## [Work to be completed]
Locate the word "first" in the data below, then copy every line that holds it.

(Dataset entries)

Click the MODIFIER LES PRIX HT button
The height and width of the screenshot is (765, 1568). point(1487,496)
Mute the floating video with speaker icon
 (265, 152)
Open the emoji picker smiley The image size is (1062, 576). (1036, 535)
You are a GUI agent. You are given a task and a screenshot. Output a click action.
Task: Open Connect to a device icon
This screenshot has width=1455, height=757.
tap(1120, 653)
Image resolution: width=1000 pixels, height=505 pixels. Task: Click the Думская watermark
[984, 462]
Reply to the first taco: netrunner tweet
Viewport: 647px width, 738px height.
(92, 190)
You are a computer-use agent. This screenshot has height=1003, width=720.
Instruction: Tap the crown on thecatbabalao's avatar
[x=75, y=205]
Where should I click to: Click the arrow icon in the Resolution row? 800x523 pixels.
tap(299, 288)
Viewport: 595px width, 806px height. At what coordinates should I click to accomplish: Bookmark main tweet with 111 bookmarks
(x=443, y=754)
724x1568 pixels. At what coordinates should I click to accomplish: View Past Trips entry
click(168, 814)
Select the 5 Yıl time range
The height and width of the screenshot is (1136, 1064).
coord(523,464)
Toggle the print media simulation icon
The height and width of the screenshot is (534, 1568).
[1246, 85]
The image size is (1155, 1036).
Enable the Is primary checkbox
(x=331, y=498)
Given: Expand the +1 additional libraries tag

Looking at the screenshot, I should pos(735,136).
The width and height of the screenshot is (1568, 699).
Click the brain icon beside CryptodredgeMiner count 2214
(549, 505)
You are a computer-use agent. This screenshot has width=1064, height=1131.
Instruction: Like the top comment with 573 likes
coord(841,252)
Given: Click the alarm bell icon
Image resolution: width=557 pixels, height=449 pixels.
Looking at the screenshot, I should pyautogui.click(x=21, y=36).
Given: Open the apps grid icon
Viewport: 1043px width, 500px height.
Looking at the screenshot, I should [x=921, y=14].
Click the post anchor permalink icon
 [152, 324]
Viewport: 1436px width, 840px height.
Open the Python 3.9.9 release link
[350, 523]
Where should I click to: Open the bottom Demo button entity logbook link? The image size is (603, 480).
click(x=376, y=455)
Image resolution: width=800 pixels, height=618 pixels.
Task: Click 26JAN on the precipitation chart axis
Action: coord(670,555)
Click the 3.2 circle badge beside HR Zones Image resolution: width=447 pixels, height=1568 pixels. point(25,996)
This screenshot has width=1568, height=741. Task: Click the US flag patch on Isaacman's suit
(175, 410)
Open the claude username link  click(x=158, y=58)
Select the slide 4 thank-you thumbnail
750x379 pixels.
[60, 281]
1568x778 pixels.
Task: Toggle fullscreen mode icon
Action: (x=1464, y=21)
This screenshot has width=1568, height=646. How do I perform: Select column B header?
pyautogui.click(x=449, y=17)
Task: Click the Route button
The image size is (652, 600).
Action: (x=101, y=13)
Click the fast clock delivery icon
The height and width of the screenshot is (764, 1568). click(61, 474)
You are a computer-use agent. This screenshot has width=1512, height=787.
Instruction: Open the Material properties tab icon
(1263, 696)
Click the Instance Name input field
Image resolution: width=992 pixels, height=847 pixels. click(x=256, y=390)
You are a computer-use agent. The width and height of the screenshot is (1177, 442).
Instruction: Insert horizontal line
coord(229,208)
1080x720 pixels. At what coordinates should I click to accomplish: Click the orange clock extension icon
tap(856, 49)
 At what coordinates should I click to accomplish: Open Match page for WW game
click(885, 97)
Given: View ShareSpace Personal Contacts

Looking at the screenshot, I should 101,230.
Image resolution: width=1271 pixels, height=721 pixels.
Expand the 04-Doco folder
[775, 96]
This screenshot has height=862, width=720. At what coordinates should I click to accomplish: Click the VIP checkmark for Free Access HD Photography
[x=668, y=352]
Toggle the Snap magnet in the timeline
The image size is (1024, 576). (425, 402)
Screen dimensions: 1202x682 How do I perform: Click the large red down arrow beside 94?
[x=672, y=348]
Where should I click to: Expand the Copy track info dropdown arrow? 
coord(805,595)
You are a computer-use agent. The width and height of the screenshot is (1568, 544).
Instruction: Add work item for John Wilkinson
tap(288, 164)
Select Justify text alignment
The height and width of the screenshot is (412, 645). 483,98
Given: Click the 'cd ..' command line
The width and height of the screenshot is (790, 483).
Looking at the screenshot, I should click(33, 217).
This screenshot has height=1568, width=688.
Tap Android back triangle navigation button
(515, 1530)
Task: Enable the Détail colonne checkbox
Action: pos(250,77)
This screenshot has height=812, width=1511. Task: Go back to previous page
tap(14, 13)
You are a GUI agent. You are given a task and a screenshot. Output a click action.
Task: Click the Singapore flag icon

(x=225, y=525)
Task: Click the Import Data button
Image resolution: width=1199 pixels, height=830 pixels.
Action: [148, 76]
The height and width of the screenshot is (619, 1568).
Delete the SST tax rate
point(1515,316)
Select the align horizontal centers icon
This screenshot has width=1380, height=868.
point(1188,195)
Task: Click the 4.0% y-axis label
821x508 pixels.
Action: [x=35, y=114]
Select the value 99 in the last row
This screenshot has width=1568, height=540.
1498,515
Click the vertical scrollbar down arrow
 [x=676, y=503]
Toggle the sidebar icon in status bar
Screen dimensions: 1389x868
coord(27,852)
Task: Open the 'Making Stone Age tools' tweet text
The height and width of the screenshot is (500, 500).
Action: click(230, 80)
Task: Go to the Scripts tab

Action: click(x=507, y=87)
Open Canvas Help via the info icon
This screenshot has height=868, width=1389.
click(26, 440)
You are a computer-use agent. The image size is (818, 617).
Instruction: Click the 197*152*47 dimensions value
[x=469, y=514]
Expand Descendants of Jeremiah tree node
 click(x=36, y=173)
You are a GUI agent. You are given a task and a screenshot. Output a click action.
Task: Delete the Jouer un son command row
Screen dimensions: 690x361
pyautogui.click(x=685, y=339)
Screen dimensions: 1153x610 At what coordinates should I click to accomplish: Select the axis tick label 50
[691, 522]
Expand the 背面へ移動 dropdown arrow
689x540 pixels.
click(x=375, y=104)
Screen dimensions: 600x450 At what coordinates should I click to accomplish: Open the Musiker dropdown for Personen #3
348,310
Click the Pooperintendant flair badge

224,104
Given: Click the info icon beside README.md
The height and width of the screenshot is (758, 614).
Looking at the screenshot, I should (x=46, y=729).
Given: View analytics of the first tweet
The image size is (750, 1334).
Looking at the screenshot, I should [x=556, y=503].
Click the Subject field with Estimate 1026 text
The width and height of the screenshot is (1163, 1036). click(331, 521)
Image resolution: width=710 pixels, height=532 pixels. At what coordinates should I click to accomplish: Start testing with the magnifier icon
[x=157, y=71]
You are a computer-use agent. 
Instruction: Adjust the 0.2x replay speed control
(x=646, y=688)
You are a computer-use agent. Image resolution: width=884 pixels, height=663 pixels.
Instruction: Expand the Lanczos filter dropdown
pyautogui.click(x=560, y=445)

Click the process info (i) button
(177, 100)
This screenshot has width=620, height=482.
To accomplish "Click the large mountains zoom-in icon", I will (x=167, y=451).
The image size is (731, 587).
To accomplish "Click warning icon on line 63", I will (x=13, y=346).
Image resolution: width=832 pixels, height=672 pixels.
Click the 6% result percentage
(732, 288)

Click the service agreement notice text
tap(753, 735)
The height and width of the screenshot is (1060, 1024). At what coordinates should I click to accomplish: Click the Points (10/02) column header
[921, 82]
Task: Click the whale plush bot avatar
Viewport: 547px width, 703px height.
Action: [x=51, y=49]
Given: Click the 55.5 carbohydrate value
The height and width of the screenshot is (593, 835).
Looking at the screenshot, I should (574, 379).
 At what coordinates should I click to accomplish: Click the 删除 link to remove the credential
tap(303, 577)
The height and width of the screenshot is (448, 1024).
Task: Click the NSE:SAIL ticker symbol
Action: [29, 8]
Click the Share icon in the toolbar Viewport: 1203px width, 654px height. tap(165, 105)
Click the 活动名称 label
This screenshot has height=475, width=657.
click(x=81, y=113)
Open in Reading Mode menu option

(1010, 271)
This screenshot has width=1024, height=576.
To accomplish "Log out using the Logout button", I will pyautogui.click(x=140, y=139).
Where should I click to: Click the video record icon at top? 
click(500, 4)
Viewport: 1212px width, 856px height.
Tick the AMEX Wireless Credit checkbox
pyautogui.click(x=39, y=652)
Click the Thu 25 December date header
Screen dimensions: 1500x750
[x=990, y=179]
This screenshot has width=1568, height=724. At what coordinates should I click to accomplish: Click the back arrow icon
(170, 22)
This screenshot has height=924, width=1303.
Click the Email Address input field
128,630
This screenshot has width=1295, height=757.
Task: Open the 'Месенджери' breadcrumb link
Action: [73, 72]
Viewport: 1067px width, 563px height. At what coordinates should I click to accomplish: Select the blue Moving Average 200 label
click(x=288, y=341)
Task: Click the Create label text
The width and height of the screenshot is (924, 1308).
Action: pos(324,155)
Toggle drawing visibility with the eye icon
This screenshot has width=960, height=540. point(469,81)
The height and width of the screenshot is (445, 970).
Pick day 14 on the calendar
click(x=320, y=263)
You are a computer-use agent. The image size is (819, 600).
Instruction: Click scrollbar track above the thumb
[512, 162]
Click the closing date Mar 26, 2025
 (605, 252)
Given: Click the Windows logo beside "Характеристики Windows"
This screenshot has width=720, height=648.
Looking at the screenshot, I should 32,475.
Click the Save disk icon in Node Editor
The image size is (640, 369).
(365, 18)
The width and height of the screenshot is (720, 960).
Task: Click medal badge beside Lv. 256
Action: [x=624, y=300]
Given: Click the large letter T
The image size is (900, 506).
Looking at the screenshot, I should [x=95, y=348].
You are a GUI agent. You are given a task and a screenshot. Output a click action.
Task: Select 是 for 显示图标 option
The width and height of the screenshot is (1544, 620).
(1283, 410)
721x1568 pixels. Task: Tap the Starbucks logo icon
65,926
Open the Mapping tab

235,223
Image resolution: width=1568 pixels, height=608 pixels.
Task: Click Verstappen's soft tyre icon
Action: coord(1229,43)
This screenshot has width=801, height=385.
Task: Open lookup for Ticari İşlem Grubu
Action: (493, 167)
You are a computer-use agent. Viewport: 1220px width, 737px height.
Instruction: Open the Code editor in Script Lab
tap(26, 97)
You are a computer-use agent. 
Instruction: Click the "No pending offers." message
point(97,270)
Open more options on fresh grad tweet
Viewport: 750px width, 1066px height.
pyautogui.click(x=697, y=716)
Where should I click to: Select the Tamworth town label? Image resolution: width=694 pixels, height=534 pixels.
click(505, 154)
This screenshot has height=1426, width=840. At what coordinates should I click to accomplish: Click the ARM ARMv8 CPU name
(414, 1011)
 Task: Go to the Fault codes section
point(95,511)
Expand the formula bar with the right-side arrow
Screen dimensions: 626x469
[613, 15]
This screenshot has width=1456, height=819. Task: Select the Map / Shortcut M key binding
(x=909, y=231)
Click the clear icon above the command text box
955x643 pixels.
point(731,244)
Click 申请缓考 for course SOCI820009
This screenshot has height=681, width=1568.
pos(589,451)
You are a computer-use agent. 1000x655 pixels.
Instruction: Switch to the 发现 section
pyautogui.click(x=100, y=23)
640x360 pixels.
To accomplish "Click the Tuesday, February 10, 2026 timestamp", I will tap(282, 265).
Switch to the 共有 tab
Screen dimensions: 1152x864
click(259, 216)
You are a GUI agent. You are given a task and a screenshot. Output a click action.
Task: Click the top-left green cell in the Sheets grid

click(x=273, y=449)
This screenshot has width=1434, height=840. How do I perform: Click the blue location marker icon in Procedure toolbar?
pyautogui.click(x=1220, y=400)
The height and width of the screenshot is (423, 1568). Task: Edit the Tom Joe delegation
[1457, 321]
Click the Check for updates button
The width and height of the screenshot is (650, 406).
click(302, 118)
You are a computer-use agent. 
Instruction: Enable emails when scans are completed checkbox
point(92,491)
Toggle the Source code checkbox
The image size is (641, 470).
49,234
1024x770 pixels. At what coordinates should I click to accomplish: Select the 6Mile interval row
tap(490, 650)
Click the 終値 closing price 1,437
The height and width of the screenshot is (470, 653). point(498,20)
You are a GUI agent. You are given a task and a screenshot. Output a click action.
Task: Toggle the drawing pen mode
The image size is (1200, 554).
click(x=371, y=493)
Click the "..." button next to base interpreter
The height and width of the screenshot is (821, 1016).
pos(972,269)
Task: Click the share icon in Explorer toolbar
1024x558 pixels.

## [Solved problem]
Reply to the first taco: netrunner tweet
Given: View analytics of the first tweet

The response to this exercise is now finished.